On Fri, 5 Jan 2001 15:58:56 -0800 
Karen Shaeffer <shaeffer at best.com> wrote:

> On Fri, Jan 05, 2001 at 12:11:16AM -0800, J C Lawrence wrote:
>> That's not the problem.  The problem is that NULL is a special
>> value, which is given special recognition under ANSI.  The
>> semantic requirements of NULL are that it must be a legal value
>> for a pointer to any data type, no more.

> OK, first, thanks for your comments J C, they are always
> interesting and thought provoking. Randy pointed out the MACRO
> explicitly casts 0, so NULL is not part of the evaluation, and Ian
> noted the MACRO is defined as part of the standard.

Not to cut too fine a point on it, Randy is wrong in this case.  The
casting of z literal zery to a pointer type makes it a NULL.  It is
just that simple.

As happens however my copy of the X3J11 spec is buried in a box
right now, and I only have X3J14 out.  Is that exact implementation
of offsetof() defined by the spec, or is it provided as a possible
implementation?  I'd be extremely surprised if they did anything but
give it as a possible implementation.

> Switching gears to the NULL MACRO, you are correct on that
> point. Let's limit the focus to Linux.
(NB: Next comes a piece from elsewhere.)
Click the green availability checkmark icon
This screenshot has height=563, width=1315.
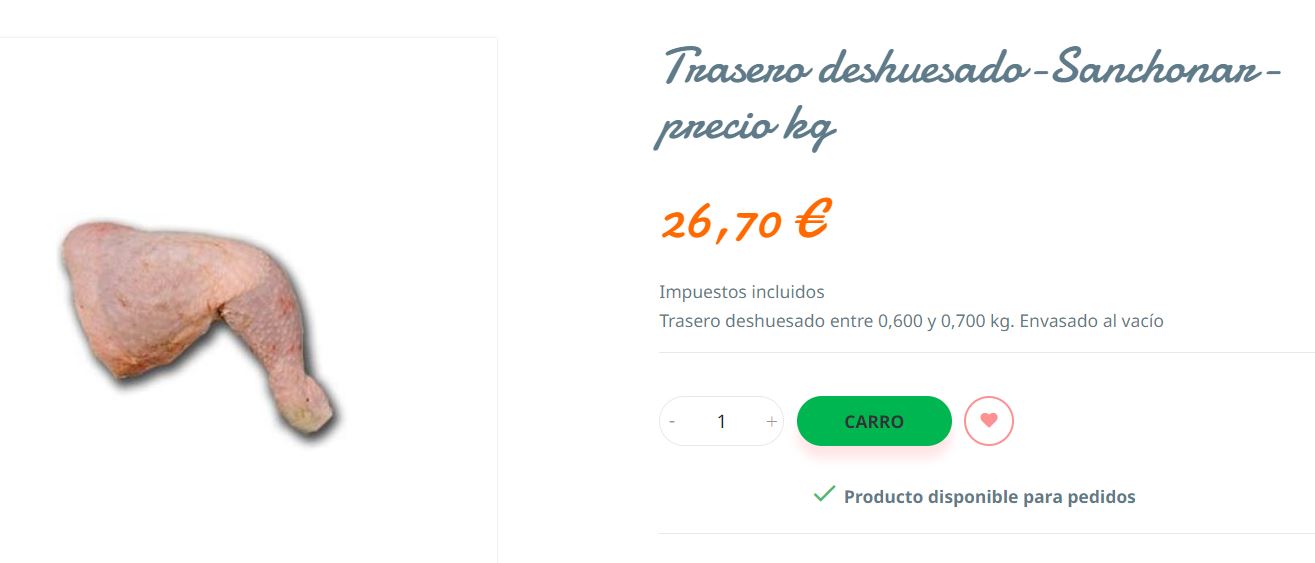pyautogui.click(x=824, y=494)
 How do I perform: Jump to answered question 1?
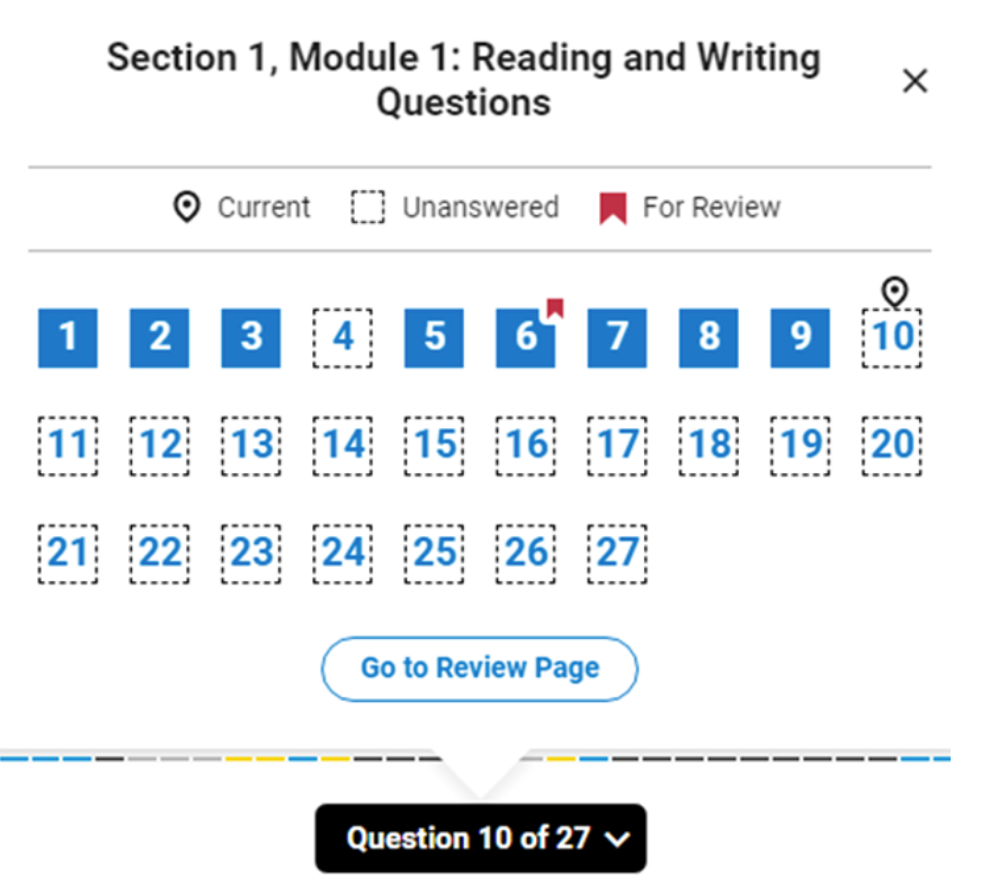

Looking back into
> /usr/include/linux/stddef.h, we see the following:

> <quote> #undef NULL #if defined(__cplusplus) #define NULL 0 #else
> #define NULL ((void *)0) #endif </quote>

> Noting it is not mandated by the c standard, the implementation
> here does define NULL as all-bits zero. 

Actually the header file does explicitly __NOT__ do this.  Under
ANSI for C and C++ a literal zero in a pointer context at compile
time is to be translated by the compiler into that platform's
definition of NULL.  If that platform's definition of NULL happens
to be a value which is not all-bits-zero, then both the above
#defines will result in values which are not all bits zero AT
COMPILE TIME.

This is both expected and necessary behaviour.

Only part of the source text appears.